Transforming the Encoded Data
The most important part of any decoder is the way in which it
transforms the data from its encoded form to its actual form. For
example, many of the decoders used in the Metasploit Framework and
elsewhere will xor a portion of the encoded data with a key
that results in the actual bytes of the original payload being
produced. While this an effective way of obtaining the desired
results, it's not possible to use such a technique with the
character set limitations currently defined in this paper.
In order to transform encoded data back to its original form, it
must be possible to produce any byte from 0x00 to
0xff using any number of combinations of bytes that fall
within the valid character set. This means that this decoder will
be limited to using combinations of character that fall within
0x01-0x40 and 0x5b-0x7f. To
figure out the best possible means of accomplishing the
transformation, it makes sense to investigate each of the useful
instructions that were identified earlier in this chapter.
The bitwise instructions, such as and, or, and
xor are not going to be particularly useful to this
decoder. The main reason for this is that they are unable to
produce values that reside outside of the valid character sets
without the aide of a bit shifting instruction. For example, it is
impossible to bitwise-and two non-zero values in the valid
character set together to produce 0x00. While xor
could be used to accomplish this, that's about all that it could do
other than producing other values below the 0x80 boundary.
These restrictions make the bitwise instructions unusable.
The imul instruction could be useful in that it is possible
to multiply two characters from the valid character set together to
produce values that reside outside of the valid character set. For
example, multiplying 0x02 by 0x7f produces
0xfe. While this may have its uses, there are two
remaining instructions that are actually the most useful.

Work to complete:
1. From the listing, pull out every line that contains the string "Viewport".
2. Carry on the passage about transforming encoded data, starting right after its final sentence.

Given entries:
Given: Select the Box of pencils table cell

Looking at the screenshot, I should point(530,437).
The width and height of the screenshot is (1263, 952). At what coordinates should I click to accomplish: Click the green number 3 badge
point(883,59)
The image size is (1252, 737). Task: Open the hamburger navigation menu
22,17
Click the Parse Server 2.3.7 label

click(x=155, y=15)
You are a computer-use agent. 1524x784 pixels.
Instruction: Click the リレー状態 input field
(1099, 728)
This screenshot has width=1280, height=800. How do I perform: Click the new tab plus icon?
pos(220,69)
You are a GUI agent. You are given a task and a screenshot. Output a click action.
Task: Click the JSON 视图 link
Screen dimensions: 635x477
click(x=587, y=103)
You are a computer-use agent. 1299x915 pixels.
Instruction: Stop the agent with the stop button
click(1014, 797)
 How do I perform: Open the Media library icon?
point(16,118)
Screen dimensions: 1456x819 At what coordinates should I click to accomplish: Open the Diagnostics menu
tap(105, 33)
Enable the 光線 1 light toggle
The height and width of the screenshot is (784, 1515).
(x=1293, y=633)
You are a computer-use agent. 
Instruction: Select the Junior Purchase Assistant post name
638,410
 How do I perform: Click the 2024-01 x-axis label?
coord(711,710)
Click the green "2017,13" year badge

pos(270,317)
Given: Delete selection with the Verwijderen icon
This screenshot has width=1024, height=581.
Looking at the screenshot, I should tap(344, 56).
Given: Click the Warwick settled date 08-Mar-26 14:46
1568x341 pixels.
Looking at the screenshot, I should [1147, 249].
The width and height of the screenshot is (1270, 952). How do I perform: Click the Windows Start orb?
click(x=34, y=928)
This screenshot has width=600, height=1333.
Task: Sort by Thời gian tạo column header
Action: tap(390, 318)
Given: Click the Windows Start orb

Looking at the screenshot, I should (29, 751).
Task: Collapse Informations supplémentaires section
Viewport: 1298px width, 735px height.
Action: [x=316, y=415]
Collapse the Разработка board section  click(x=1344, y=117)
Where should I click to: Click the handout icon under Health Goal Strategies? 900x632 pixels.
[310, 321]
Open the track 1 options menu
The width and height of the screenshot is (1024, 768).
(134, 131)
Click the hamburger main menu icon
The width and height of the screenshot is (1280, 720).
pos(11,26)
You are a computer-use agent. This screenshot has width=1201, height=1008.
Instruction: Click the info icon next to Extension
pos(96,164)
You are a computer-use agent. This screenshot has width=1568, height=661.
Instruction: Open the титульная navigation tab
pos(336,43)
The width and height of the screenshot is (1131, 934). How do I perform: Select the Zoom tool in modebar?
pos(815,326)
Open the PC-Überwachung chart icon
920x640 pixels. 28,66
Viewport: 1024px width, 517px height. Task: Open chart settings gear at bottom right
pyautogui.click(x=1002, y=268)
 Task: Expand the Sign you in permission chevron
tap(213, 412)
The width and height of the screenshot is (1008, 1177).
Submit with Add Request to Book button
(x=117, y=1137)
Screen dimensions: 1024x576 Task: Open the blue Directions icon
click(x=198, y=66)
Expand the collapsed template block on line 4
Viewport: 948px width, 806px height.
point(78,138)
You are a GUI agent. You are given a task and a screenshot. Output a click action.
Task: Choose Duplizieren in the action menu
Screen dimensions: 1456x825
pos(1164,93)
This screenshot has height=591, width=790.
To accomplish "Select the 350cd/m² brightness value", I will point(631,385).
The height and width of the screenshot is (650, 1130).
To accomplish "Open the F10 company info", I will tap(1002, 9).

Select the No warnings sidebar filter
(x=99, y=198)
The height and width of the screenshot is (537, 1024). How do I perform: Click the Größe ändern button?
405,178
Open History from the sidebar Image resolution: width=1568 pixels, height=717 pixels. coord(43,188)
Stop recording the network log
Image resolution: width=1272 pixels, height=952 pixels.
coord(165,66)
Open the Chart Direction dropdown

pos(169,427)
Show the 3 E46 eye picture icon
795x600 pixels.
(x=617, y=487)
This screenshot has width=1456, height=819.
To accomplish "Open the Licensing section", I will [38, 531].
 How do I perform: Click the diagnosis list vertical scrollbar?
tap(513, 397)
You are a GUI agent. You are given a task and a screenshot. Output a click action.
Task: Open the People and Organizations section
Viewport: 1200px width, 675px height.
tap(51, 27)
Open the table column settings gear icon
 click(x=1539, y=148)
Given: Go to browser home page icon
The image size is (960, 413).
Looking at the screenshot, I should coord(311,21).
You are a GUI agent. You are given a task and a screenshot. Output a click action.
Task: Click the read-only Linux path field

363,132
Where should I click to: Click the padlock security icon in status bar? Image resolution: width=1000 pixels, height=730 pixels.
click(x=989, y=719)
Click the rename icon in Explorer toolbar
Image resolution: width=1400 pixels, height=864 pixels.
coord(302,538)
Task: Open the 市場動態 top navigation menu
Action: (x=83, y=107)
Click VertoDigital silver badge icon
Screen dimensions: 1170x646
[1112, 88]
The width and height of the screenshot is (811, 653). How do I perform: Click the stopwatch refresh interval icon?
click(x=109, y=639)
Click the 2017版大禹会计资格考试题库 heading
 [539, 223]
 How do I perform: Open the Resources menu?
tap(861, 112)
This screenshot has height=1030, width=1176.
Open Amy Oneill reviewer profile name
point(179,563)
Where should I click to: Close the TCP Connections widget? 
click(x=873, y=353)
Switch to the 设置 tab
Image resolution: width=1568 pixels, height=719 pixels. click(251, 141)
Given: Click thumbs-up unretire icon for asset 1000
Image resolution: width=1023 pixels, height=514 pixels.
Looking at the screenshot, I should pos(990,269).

Solved problems:
1.
Viewport: 1298px width, 735px height.
Viewport: 1024px width, 517px height. Task: Open chart settings gear at bottom right
Viewport: 948px width, 806px height.
Viewport: 1200px width, 675px height.

2.
The add instruction can be used to produce almost all
possible characters. However, it's unable to produce a few specific
values. For example, it's impossible to add two valid
characters together to produce 0x00. It is also impossible
to add two valid characters together to produce 0xff and
0x01. While this limitation may make it appear that the
add instruction is unusable, its saving grace is the
sub instruction.
Like the add instruction, the sub instruction is
capable of producing almost all possible characters. It is
certainly capable of producing the values that add cannot.
For example, it can produce 0x00 by subtracting
0x02 from 0x02. It can also produce 0xff
by subtracting 0x03 from 0x02. Finally,
0x01 can be produce by subtracting 0x02 from
0x03. However, like the add instruction, there
are also characters that the sub instruction cannot
produce. These characters include 0x7f, 0x80,
and 0x81.
Given this analysis, it seems that using add and
sub in combination is most likely going to be the best
choice when it comes to transforming encoded data for this decoder.
With the fundamental operations selected, the next step is to
attempt to implement the code that actually performs the
transformation. In most decoders, the transform will be
accomplished through a loop that simply performs the same operation
on a pointer that is incremented by a set number of bytes each
iteration. This type of approach results in all of the encoded data
being decoded prior to executing it. Using this type of technique
is a little bit more complicated for this decoder, though, because
it can't simply rely on the use of a static key and it's also
limited in terms of what instructions it can use within the loop.
For these reasons, the author decided to go with an alternative
technique for the transformation portion of the decoder stub. Rather
than using a loop that iterates over the encoded data, the author
chose to use a series of sequential transformations where each block
of the encoded data was decoded. This technique has been used
before in similar situations. One negative aspect of using this
approach over a loop-based approach is that it substantially
increases the size of the encoded payload. While figure
gives an idea of the structure of the decoder,
it doesn't give a concrete understanding of how it's actually
implemented. It's at this point that one must descend from the
lofty high-level. What better way to do this than diving right into
the disassembly?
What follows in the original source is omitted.